The magnitude of the current density J flowing normally through a circular area of radius R varies with the radial distance r < R is 

                                J = 3ar + 2b 

where a and b are constants. The current through the circular area is 

Consider a small circular strip of radius r and thickness dr as shown in Fig.  

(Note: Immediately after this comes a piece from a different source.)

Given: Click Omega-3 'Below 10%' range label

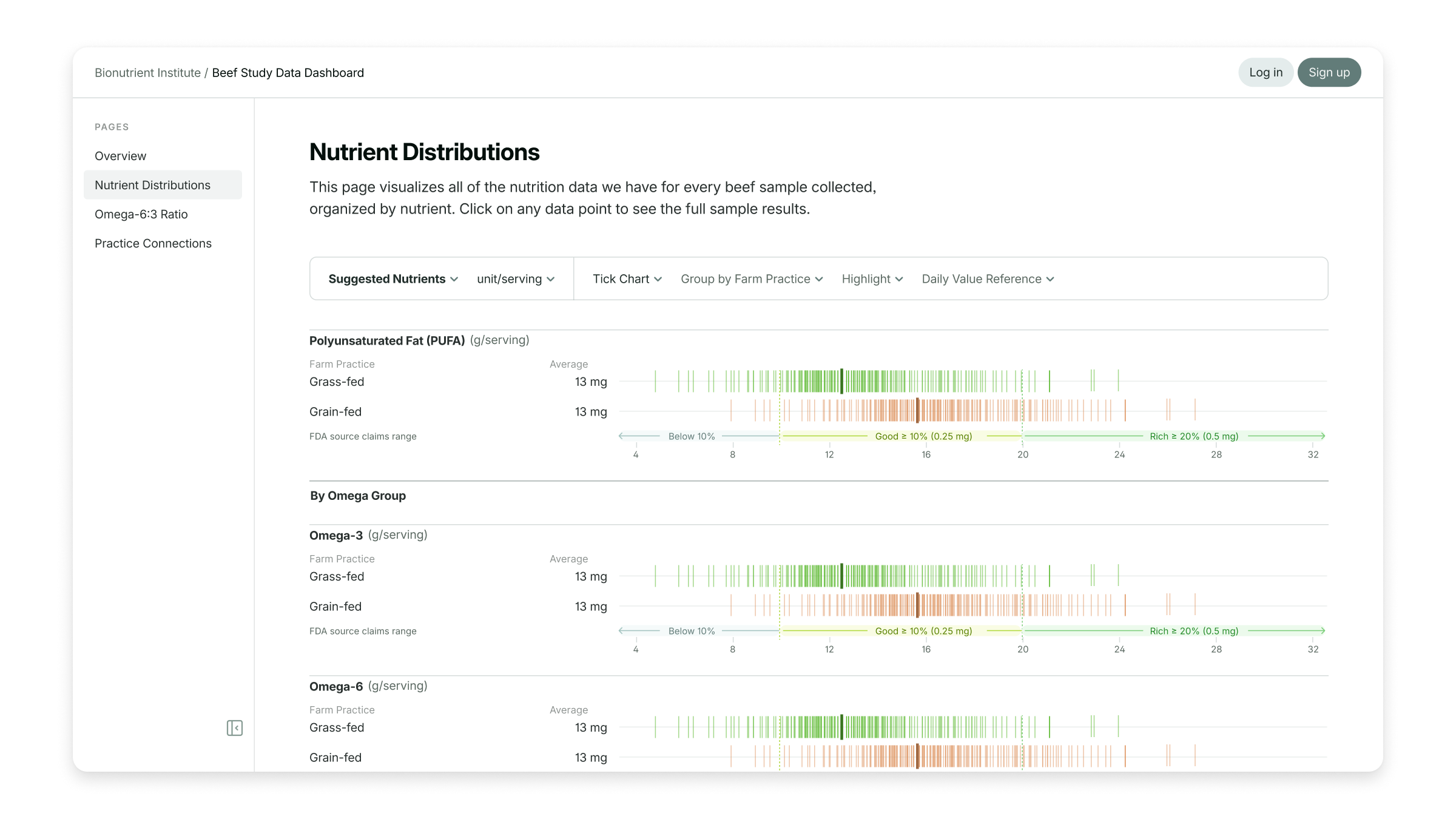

The current through the small circular strip is

                      $dI={\int }_{ }J.dA={\int }_{ }JdA \cos \theta$

where dA = $\hat{n}$ dA;   $\hat{n}$ is a unit vector perpendicular to dA. Hence $\theta$= 0°. Also dA = $\pi$(r+ dr)²$-$$\pi r^2$ = 2$\mathrm{\pi }$rdr. Therefore,-

                   $$\begin{gathered} dI={\int }_0^R\left(3\mathrm{ar}+2\mathrm{b}\right)\times 2\mathrm{\pi r} \mathrm{dr}\times \cos 0^0 \\ =2\mathrm{\pi }{\int }_0^{\mathrm{R}}\left(3\mathrm{ar}+2\mathrm{b}\right)\mathrm{r} \mathrm{dr} \\ =6\mathrm{\pi a}{\int }_0^{\mathrm{R}}{\mathrm{r}}^2\mathrm{dr}+4\mathrm{\pi b}{\int }_0^{\mathrm{R}}\mathrm{rdr} \\ =6\mathrm{\pi a}\frac{{\mathrm{R}}^3}{3}+4\mathrm{\pi b}\frac{{\mathrm{R}}^2}{2} \\ =2{\mathrm{\pi aR}}^3+2{\mathrm{\pi bR}}^2 \\ =2{\mathrm{\pi R}}^2\left(\mathrm{aR}+\mathrm{b}\right) \end{gathered}$$